DATA FOR THIS EXERCISE Block Start
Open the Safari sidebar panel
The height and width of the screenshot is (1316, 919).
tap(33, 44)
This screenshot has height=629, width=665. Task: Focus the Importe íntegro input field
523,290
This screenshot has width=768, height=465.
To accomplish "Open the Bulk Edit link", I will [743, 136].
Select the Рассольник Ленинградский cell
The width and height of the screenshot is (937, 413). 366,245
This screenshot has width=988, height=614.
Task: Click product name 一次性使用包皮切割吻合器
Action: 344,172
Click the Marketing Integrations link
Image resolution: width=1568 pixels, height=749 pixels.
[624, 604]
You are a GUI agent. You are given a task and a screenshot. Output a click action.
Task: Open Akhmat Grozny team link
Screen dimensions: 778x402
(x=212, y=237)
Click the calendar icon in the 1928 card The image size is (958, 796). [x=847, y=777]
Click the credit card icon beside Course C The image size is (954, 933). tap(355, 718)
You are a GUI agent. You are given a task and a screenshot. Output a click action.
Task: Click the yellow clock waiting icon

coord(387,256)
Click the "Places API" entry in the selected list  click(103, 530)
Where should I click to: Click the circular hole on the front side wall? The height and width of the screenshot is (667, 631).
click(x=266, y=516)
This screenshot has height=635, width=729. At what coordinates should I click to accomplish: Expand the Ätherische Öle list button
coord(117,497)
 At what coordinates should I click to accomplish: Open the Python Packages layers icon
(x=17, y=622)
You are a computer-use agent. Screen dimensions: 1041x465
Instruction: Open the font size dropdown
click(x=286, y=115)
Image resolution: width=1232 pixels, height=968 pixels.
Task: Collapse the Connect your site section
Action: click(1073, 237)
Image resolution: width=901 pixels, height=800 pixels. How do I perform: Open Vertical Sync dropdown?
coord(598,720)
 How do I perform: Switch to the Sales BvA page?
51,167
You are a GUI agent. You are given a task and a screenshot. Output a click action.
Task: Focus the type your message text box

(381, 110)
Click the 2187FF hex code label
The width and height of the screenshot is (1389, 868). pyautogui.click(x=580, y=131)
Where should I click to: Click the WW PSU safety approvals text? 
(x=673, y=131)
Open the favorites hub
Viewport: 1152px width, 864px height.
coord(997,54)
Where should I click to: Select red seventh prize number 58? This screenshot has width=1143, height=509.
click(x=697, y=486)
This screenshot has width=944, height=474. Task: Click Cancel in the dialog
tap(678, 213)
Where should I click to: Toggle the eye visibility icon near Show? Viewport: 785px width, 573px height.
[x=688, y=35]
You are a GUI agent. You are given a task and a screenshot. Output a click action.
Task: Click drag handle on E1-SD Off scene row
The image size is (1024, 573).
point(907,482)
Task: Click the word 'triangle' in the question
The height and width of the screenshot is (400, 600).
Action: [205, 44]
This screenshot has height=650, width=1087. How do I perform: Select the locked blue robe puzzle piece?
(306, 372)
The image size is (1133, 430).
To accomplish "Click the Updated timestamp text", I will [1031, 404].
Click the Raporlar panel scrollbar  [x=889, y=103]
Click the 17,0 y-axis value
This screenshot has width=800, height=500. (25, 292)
DATA FOR THIS EXERCISE Block End
• WHAT YOU HAVE TO DO:
Whenever the word "will" shows up in a line of the entries, list that line.

• SOLUTION TO THIS EXERCISE:
To accomplish "Open the Bulk Edit link", I will [743, 136].
To accomplish "Click the Updated timestamp text", I will [1031, 404].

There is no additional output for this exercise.